Below are some entries. Repeat exactly the lines from the one with "Screen dimensions: 413x385" through the one with "1456x812 pixels.", and only those.

Supplied records: Begin

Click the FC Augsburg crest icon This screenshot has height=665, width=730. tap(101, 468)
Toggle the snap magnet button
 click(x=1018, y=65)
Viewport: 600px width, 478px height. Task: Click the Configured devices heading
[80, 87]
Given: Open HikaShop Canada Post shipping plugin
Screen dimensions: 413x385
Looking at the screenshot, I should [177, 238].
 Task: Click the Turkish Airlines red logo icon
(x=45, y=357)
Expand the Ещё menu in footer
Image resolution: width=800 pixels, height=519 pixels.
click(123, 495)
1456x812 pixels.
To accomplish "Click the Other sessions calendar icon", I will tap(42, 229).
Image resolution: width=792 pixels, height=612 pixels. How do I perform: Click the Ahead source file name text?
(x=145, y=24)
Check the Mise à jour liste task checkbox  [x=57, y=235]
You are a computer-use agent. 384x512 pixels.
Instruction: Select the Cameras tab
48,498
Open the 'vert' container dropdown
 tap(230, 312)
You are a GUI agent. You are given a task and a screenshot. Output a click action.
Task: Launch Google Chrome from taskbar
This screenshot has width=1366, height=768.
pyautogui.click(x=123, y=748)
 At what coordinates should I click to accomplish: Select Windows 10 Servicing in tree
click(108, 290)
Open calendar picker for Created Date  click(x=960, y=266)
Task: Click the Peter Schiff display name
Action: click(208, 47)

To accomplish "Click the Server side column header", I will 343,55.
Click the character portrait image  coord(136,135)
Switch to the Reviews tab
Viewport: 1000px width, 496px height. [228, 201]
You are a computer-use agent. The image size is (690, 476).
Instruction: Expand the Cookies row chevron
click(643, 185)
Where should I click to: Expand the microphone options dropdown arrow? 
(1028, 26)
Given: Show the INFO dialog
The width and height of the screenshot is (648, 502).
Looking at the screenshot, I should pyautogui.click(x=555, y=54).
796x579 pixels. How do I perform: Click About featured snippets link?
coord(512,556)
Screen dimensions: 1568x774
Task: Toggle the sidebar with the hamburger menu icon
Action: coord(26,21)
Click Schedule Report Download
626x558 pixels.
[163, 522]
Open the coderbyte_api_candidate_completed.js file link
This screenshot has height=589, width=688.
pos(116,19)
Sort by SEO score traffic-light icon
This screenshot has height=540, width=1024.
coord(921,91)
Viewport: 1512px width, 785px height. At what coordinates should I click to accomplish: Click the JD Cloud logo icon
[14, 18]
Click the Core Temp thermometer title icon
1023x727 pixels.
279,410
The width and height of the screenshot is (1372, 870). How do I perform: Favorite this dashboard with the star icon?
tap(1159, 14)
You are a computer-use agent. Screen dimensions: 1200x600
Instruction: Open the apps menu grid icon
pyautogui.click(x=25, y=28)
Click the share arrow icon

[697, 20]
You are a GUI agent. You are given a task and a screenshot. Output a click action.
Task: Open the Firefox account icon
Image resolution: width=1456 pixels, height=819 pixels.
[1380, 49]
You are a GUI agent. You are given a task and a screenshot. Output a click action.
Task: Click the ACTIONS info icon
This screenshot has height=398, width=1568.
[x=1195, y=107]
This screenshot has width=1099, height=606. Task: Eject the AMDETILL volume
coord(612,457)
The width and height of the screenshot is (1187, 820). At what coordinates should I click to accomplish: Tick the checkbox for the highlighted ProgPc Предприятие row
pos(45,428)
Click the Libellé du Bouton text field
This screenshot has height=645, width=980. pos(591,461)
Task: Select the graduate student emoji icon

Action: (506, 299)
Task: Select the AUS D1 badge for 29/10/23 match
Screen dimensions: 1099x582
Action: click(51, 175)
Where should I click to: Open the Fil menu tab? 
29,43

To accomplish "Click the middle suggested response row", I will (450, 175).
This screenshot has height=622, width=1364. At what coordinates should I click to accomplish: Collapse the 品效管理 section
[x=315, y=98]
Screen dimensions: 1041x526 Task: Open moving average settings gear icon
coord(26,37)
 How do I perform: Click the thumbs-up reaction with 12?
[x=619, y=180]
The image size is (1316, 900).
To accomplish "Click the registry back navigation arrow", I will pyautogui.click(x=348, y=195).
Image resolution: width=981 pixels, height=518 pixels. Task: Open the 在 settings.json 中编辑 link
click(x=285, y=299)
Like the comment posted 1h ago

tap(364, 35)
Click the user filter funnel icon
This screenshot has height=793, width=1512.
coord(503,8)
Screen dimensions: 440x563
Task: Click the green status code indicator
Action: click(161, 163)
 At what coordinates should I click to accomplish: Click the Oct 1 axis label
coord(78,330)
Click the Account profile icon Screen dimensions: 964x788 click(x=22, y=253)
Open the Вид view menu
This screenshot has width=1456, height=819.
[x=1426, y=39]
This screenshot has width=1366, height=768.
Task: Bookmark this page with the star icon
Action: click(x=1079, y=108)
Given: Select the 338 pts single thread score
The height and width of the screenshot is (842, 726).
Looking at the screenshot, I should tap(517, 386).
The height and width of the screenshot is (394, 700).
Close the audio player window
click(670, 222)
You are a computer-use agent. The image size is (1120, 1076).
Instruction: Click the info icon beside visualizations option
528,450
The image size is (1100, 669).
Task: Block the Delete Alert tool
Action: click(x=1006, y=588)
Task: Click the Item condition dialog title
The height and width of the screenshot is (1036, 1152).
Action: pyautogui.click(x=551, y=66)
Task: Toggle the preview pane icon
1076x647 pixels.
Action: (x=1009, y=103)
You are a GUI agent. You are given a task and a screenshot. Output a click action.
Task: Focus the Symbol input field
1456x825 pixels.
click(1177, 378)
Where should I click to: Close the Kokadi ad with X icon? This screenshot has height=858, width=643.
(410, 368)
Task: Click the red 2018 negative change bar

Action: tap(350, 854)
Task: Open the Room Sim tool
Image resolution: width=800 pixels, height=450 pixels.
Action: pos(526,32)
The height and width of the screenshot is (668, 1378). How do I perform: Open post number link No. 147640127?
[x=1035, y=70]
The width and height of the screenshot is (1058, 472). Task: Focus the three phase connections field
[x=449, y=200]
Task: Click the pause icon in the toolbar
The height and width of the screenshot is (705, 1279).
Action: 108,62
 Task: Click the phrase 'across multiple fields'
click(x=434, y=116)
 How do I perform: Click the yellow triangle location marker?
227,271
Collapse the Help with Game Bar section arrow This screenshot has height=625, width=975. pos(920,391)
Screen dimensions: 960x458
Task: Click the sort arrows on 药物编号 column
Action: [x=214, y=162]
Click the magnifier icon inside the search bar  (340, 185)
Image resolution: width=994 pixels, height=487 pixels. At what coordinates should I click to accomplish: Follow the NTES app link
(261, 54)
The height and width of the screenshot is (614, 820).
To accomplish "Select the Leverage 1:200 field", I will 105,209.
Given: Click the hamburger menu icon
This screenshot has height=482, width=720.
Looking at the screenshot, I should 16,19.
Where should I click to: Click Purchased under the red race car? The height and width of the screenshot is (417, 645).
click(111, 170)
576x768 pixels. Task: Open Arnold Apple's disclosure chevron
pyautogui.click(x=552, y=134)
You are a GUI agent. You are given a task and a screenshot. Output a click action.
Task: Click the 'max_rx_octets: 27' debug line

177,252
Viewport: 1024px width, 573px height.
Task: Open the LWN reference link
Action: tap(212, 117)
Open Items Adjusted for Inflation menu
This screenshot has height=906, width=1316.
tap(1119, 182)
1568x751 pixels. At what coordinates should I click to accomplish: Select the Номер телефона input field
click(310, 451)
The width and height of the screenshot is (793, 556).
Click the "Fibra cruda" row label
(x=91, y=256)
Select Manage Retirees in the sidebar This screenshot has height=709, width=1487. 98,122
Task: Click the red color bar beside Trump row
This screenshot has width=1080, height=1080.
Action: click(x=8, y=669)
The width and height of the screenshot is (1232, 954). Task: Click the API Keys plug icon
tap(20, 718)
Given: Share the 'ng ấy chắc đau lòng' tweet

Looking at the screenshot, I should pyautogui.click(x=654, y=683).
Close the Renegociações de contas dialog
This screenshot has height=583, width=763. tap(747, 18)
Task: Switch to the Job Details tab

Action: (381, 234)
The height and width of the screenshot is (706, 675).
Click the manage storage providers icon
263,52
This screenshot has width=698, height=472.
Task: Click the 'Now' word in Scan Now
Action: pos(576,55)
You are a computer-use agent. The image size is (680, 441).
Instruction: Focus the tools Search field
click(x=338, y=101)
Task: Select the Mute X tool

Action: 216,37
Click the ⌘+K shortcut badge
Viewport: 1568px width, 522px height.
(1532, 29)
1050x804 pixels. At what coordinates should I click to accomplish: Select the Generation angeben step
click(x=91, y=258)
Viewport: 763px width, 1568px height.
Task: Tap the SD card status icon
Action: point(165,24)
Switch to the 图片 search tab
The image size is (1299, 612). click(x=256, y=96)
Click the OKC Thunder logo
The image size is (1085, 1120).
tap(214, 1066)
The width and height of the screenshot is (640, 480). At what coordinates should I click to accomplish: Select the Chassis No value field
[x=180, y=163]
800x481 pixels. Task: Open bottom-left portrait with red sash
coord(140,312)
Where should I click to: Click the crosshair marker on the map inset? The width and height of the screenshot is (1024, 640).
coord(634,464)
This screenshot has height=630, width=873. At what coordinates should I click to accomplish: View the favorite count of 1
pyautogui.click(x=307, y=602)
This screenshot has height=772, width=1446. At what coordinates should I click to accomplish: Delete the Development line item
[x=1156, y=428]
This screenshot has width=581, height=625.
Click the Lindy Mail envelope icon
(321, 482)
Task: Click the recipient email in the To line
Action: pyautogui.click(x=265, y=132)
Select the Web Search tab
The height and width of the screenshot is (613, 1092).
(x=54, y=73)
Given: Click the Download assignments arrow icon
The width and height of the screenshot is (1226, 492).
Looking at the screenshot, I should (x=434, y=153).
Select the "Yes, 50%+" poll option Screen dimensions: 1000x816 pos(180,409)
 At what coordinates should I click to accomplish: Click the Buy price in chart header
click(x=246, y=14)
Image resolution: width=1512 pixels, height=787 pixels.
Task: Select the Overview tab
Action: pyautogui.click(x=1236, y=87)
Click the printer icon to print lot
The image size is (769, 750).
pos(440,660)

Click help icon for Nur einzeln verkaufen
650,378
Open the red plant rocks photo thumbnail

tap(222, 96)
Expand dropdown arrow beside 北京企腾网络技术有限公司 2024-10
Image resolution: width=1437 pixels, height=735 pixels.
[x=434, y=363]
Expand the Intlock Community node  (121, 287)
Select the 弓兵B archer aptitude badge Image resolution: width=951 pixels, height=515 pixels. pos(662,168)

Supplied records: End

### Exercise answer
Screen dimensions: 413x385
Looking at the screenshot, I should [177, 238].
 Task: Click the Turkish Airlines red logo icon
(x=45, y=357)
Expand the Ещё menu in footer
Image resolution: width=800 pixels, height=519 pixels.
click(123, 495)
1456x812 pixels.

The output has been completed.